Yes, for sure: this minimum requirement for a successful resolution of the mystery is satisfied (“If at first the idea is not absurd, then there is no hope for it”– Einstein, again). The raw power of environmentally-induced decoherence in a warm environment like the CNS makes the conjecture intuitively flaky. Assuming unitary-only QM, the effective theoretical lifetime of neuronal “cat states” in the CNS is less than femtoseconds. Neuronal superpositions of distributed feature-processors are intuitively just “noise”, not phenomenally-bound perceptual objects. At best, the idea that sub-femtosecond neuronal superpositions could underpin our experience of law-like classicality is implausible. Yet we’re not looking for plausible theories but testable theories. Every second of selection pressure in Zurek’s sense (cf. “Quantum Darwinism”) sculpting one’s neocortical world-simulation is more intense and unremitting than four billion years of evolution as conceived by Darwin. My best guess is that interferometry will disclose a perfect structural match. If the non-classical interference signature doesn’t yield a perfect structural match, then dualism is true.

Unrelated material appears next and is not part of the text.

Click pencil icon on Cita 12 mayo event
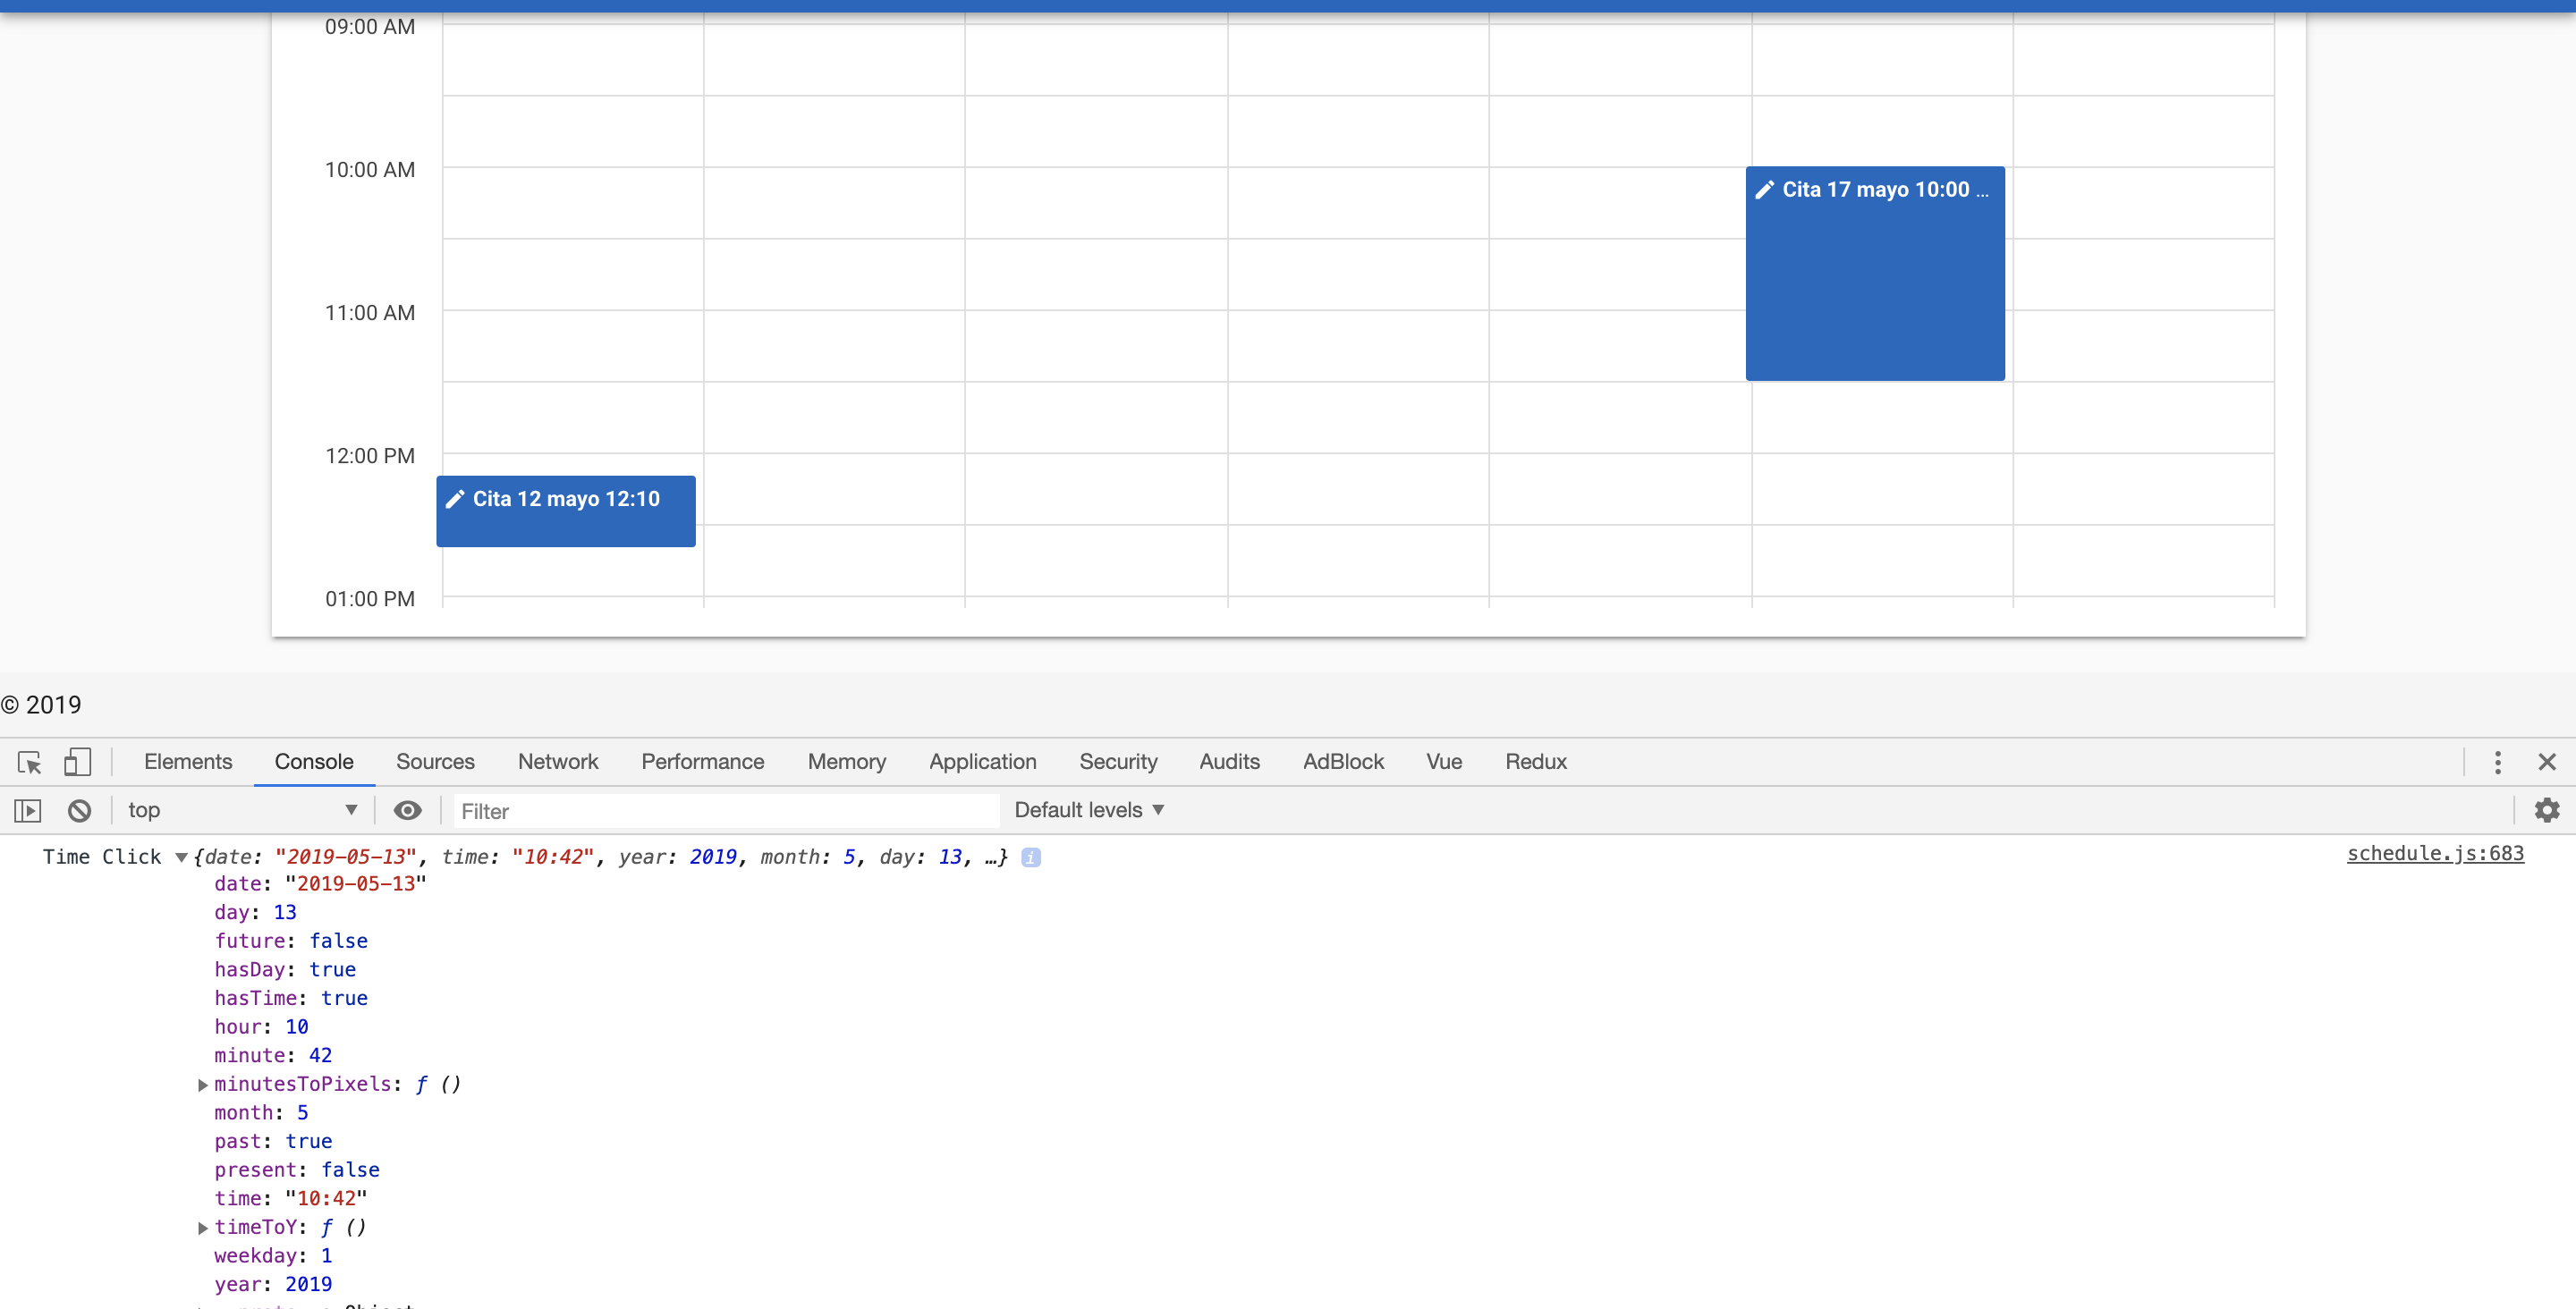 (455, 499)
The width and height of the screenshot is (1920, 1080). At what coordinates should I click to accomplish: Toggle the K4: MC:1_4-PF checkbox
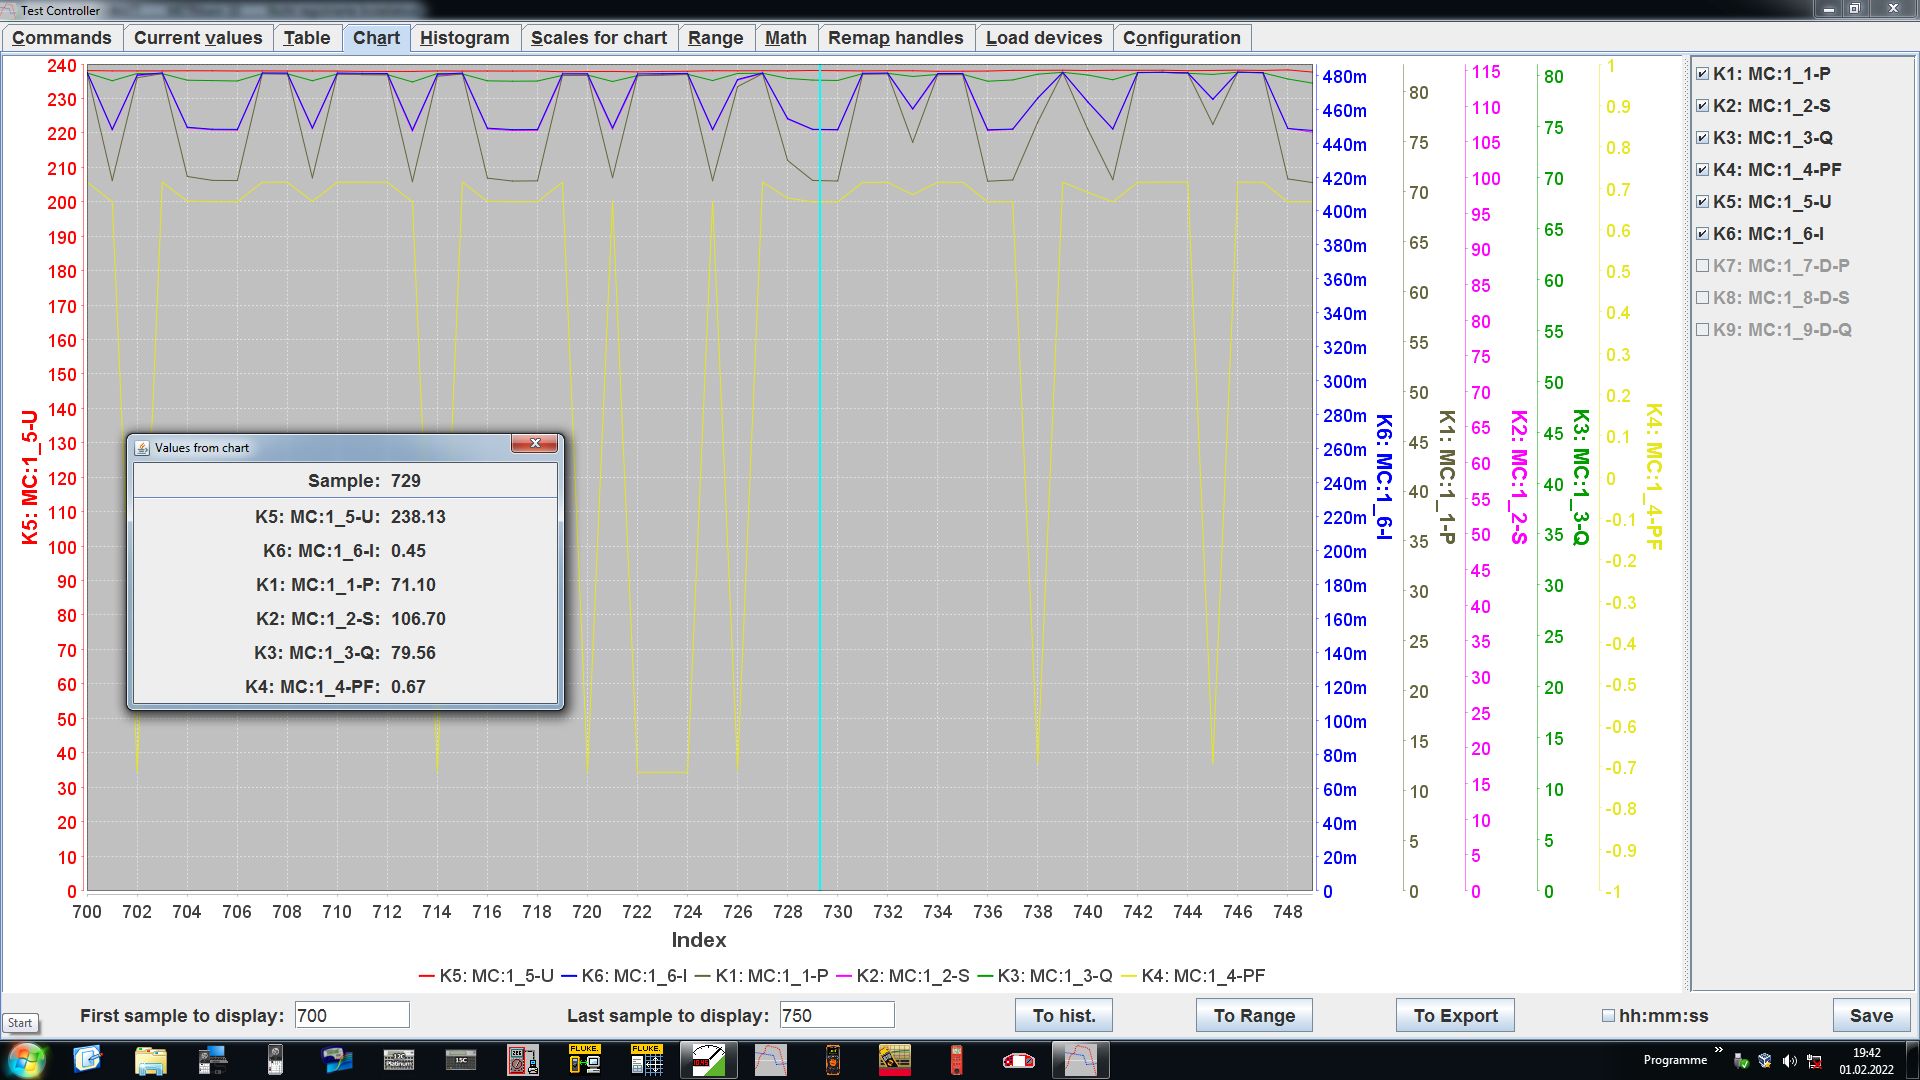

Is the quantum-theoretic version of the intrinsic nature argument for non-materialist physicalism – more snappily, “Schrödinger’s neurons” – a potential solution to the measurement problem? Or a variant of the “word salad” interpretation of quantum mechanics?
Sadly, I can guess.
But if there were one experiment that I could do, one loophole I’d like to see closed via interferometry, then this would be it.